**Exercise tasks**
a – Transcribe the part of the hot river hike account from "I hiked up a" to "the obvious path.".
b – In the hot river hike account, how long is the hike to the hot river valley?

I hiked up a mountain to the hot river valley | Iceland 2022

The hot river hike was part two of my horse riding day. The lovely Eldhestar at Hveragerdi were the only people I could find who’d do a guided hike to the hot river valley so I went for it.

The reason no one else does it is because it’s a 3km hike on a pretty obvious path with regular signposts and information boards. You don’t need a guide. However, I’ve tried it before. I got as far as the car park. Then you have to cross a fairly deep and fast cold river and at the time, the only way of crossing it was a log. I didn’t trust myself to balance on a log and I also had no idea where to go after that. If you’re also wondering, you just keep following the obvious path.

I was soaking wet when we got started. I’d worn my “waterproof” mountain boots on the horse and they were so wet by the time I dismounted that they sloshed. Their rubbery orange waterproof clothes had done a reasonable job. I was damp around the collar – my own fault for not fastening it tightly because I hate things close around my neck – and my trousers were damp as if the waterproof orange trousers had leaked – but otherwise my clothes were more or less ok. I had a thin thermal top on, my Solo crop top as a lightweight quick-drying t-shirt, my yellow Solo sweatshirt, then my heated coat for warmth on the cold day and my waterproof jacket over the top. Waterproof trousers over quick-drying hiking trousers and my wet boots. Ready to go.

I was the only person who’d signed up for this hike. Not awkward at all, just me and a tour guide… Of course it was awkward! She was young, over for Germany for six months to work with the amazing Icelandic horses and although our group leader had told me her name when he sent me to see where I had to go next after the ride, I’d forgotten it and by the time I wanted to ask, I couldn’t admit that I didn’t know it. So she shall be “my guide” for the rest of this post. I asked where in Germany she was from, hoping to hear a big city like Berlin or Frankfurt or Hamburg, somewhere I knew. I got “Bielefeld…?” Yes! I know Bielefeld! Well, I don’t know it but I know it’s the place that doesn’t exist. She was very excited that I knew of her town and she also doesn’t know why it doesn’t exist.

**Material supplied**
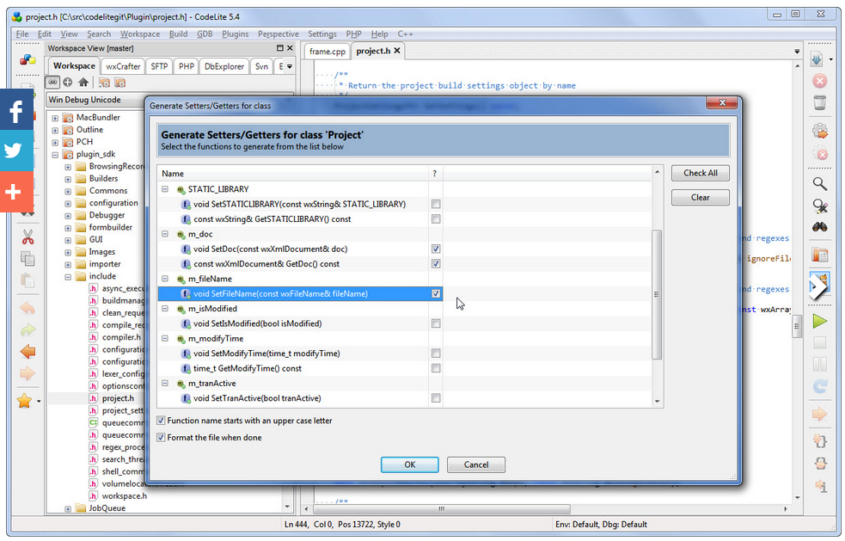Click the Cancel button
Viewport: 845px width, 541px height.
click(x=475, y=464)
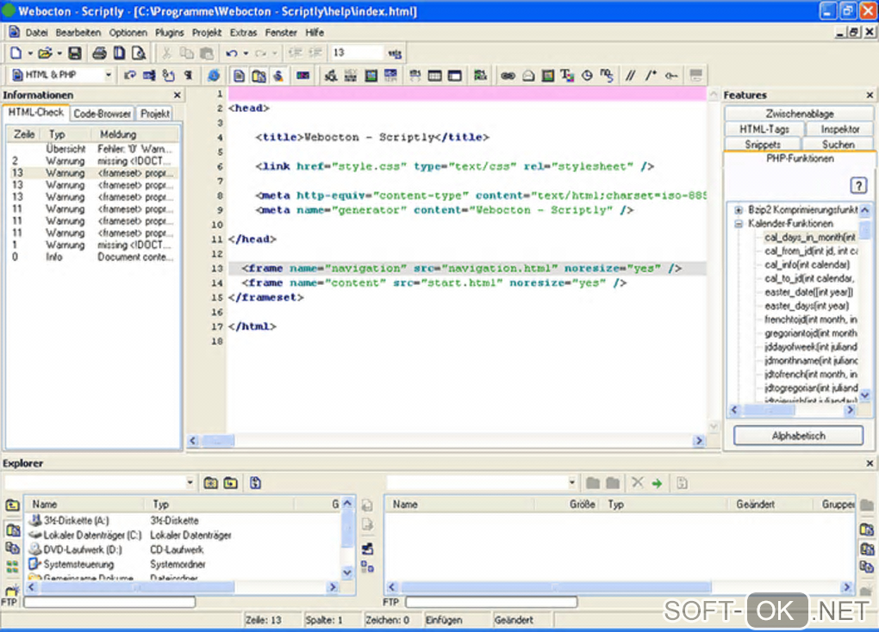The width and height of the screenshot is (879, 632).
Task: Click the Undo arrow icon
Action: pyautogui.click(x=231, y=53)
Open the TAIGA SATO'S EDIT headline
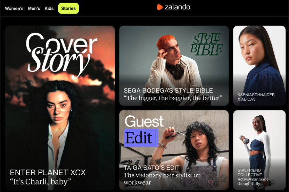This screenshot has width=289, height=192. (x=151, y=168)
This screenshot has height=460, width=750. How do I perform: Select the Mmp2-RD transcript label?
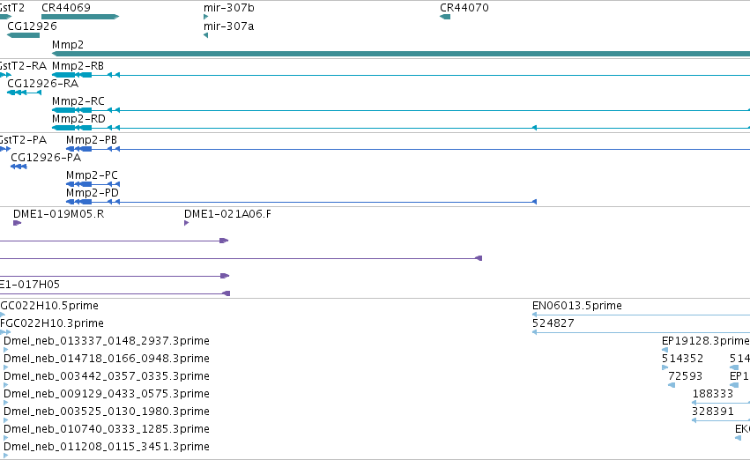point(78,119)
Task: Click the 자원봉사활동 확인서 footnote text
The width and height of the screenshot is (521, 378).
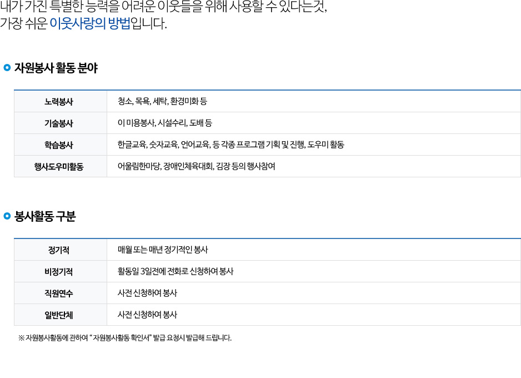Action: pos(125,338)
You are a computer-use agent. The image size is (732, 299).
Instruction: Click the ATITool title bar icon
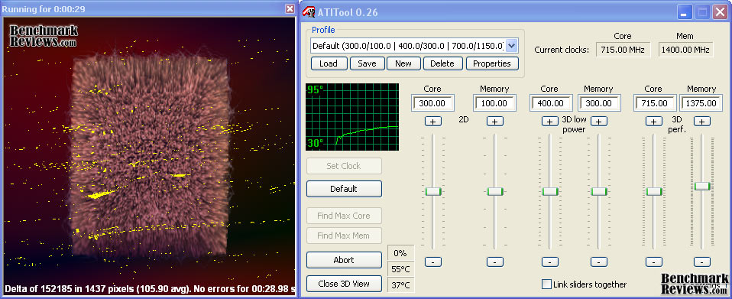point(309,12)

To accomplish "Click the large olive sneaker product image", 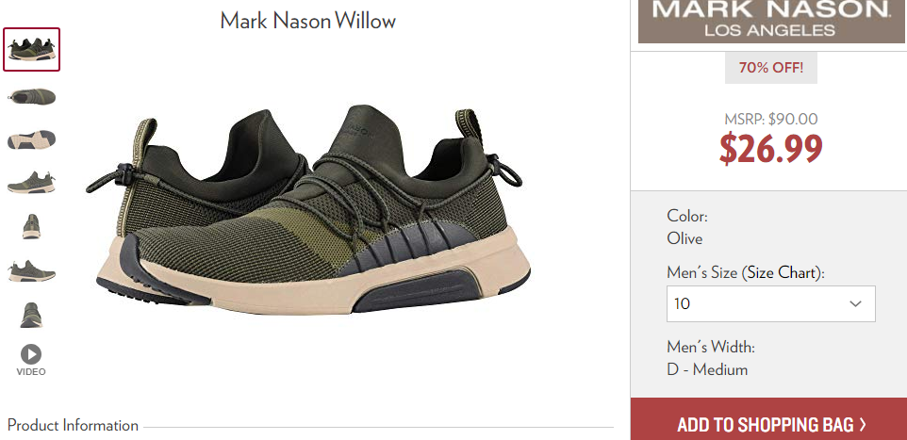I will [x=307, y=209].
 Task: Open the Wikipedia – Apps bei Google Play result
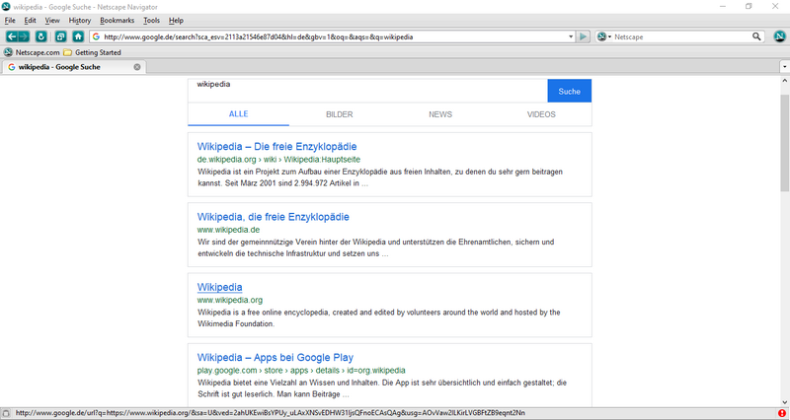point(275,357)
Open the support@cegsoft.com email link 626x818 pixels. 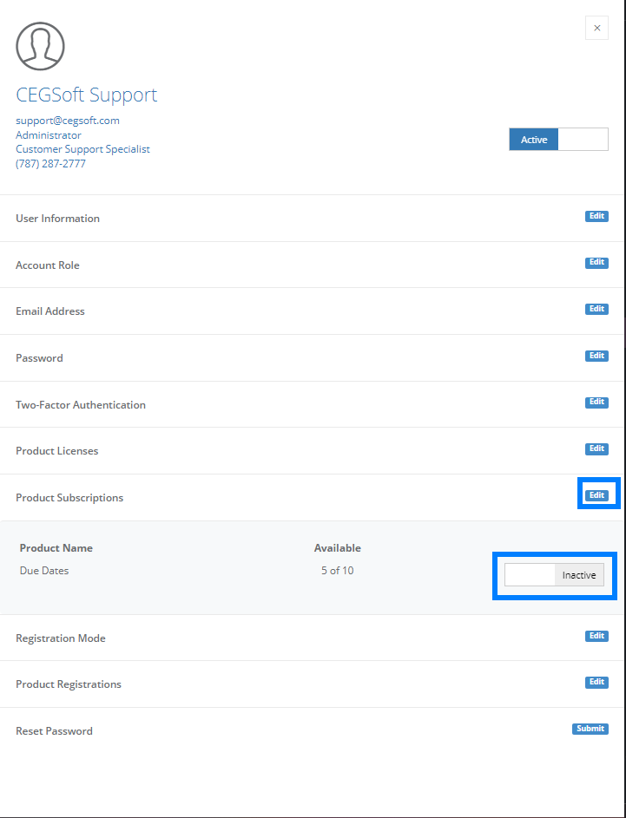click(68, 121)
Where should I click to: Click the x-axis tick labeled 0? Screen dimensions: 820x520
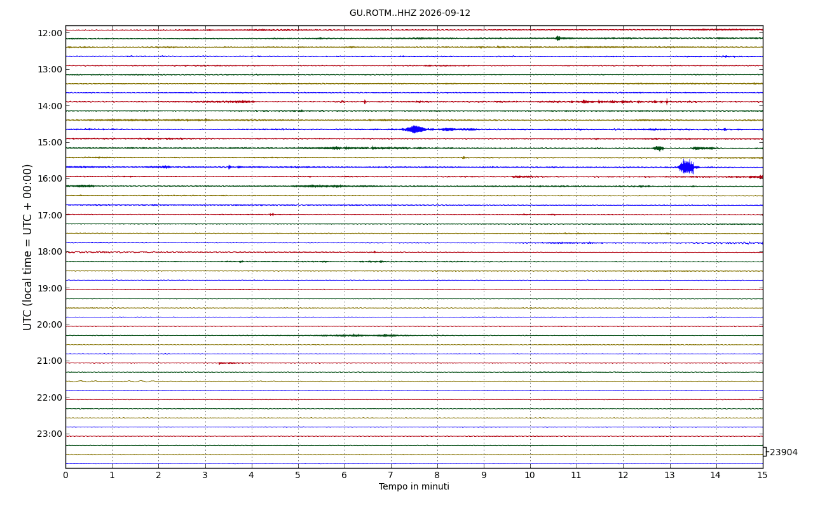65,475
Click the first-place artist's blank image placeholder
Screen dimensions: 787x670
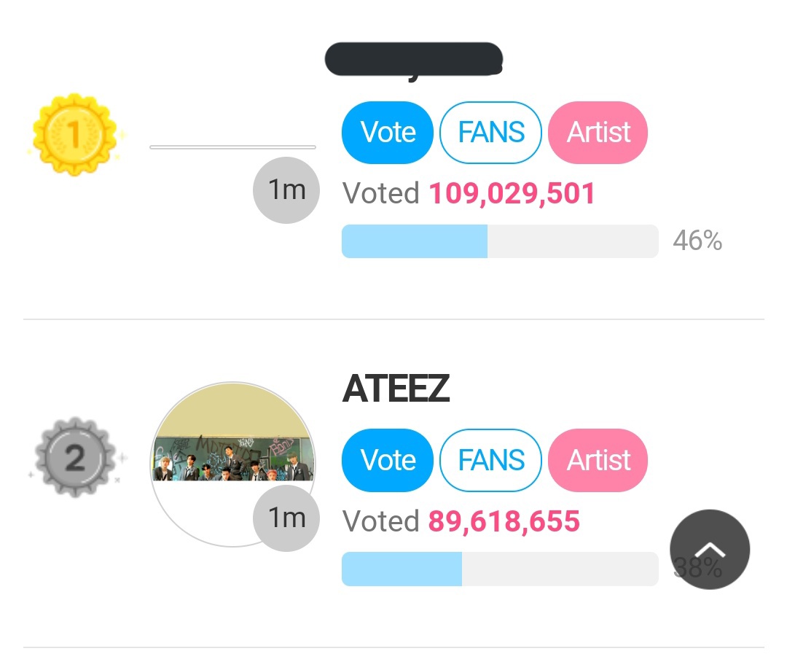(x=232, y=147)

==

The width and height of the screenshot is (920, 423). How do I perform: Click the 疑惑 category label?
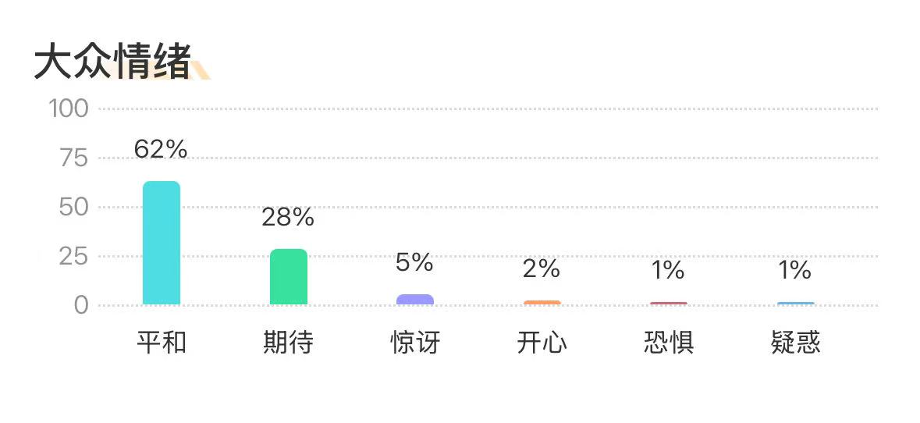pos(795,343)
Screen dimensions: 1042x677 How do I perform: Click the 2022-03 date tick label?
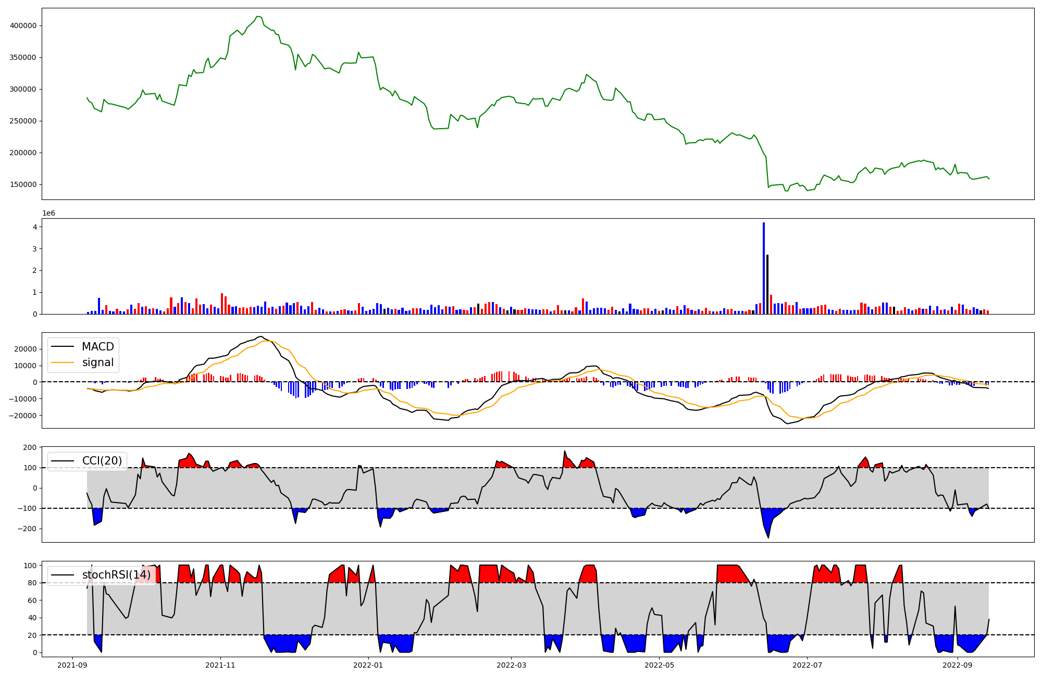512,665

**Solutions below**
a –
I hiked up a mountain to the hot river valley | Iceland 2022

The hot river hike was part two of my horse riding day. The lovely Eldhestar at Hveragerdi were the only people I could find who’d do a guided hike to the hot river valley so I went for it.

The reason no one else does it is because it’s a 3km hike on a pretty obvious path with regular signposts and information boards. You don’t need a guide. However, I’ve tried it before. I got as far as the car park. Then you have to cross a fairly deep and fast cold river and at the time, the only way of crossing it was a log. I didn’t trust myself to balance on a log and I also had no idea where to go after that. If you’re also wondering, you just keep following the obvious path.

b – It is a 3km hike.